# Problem details:
When the line containing "Instruction: Click the" is found in the data below, give it again along with every later line, exactly; drop the pictures.

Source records

---

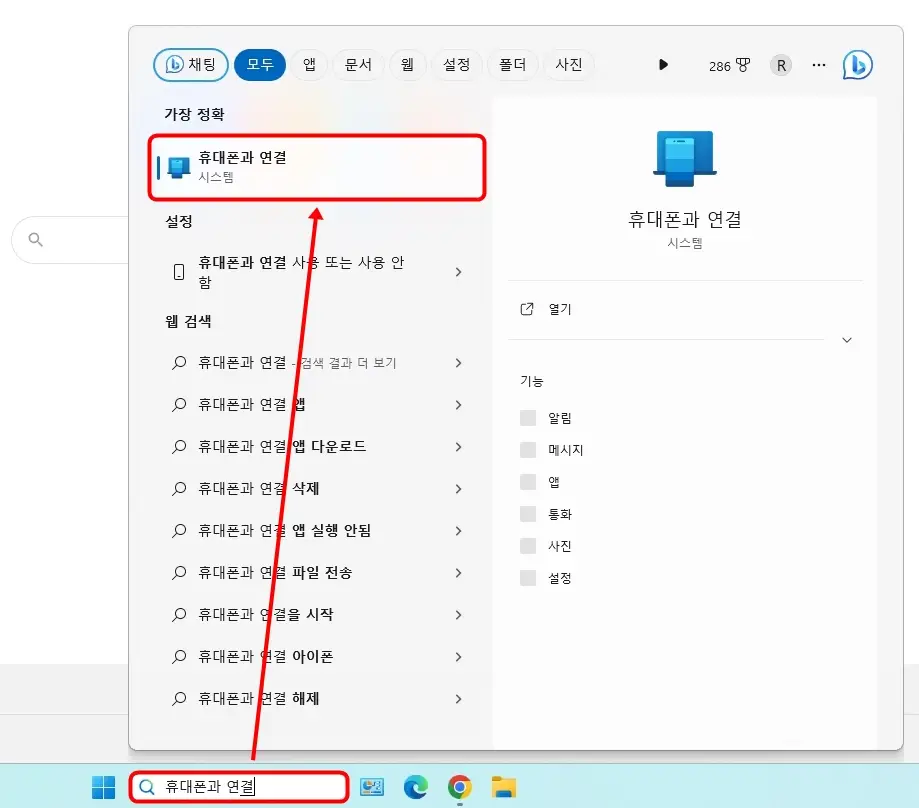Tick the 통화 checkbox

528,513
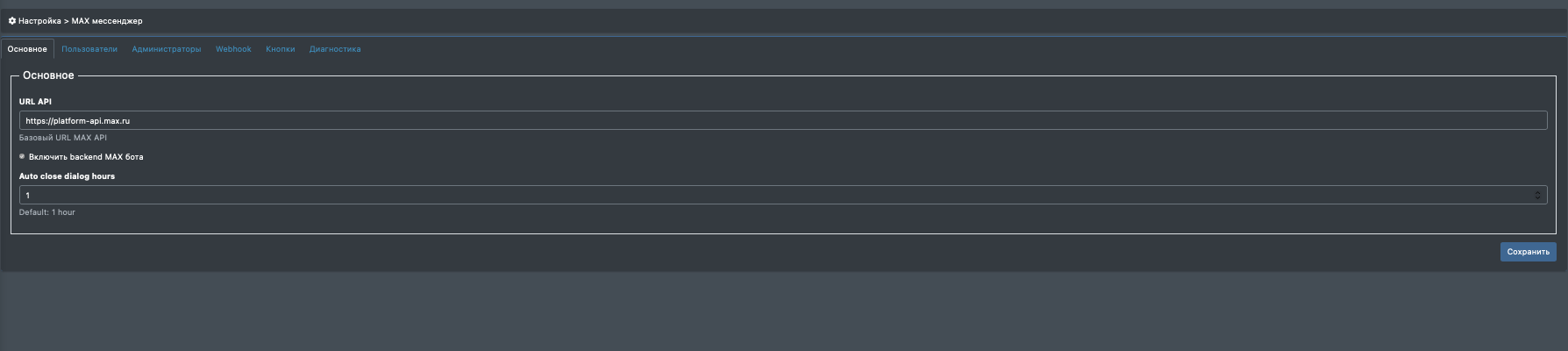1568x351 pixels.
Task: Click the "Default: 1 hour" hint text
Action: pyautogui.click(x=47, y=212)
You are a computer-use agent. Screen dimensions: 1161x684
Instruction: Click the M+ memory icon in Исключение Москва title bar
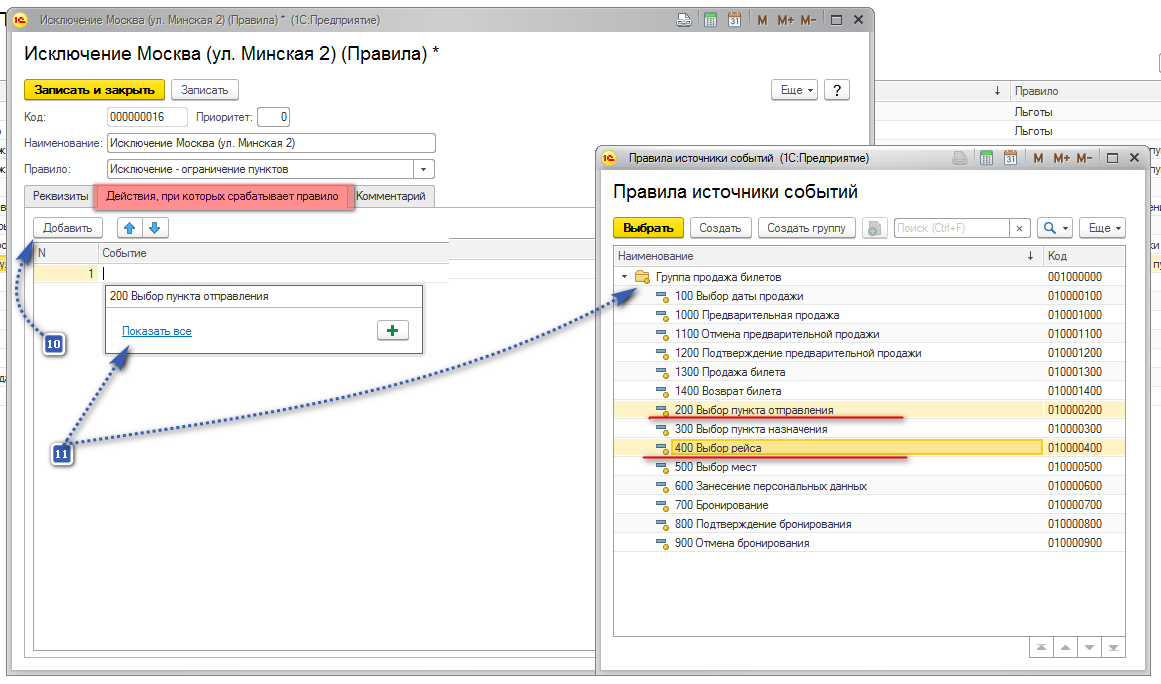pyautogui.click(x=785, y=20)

---

# Solved problem:
Instruction: Click the M+ memory icon in Исключение Москва title bar
pyautogui.click(x=785, y=20)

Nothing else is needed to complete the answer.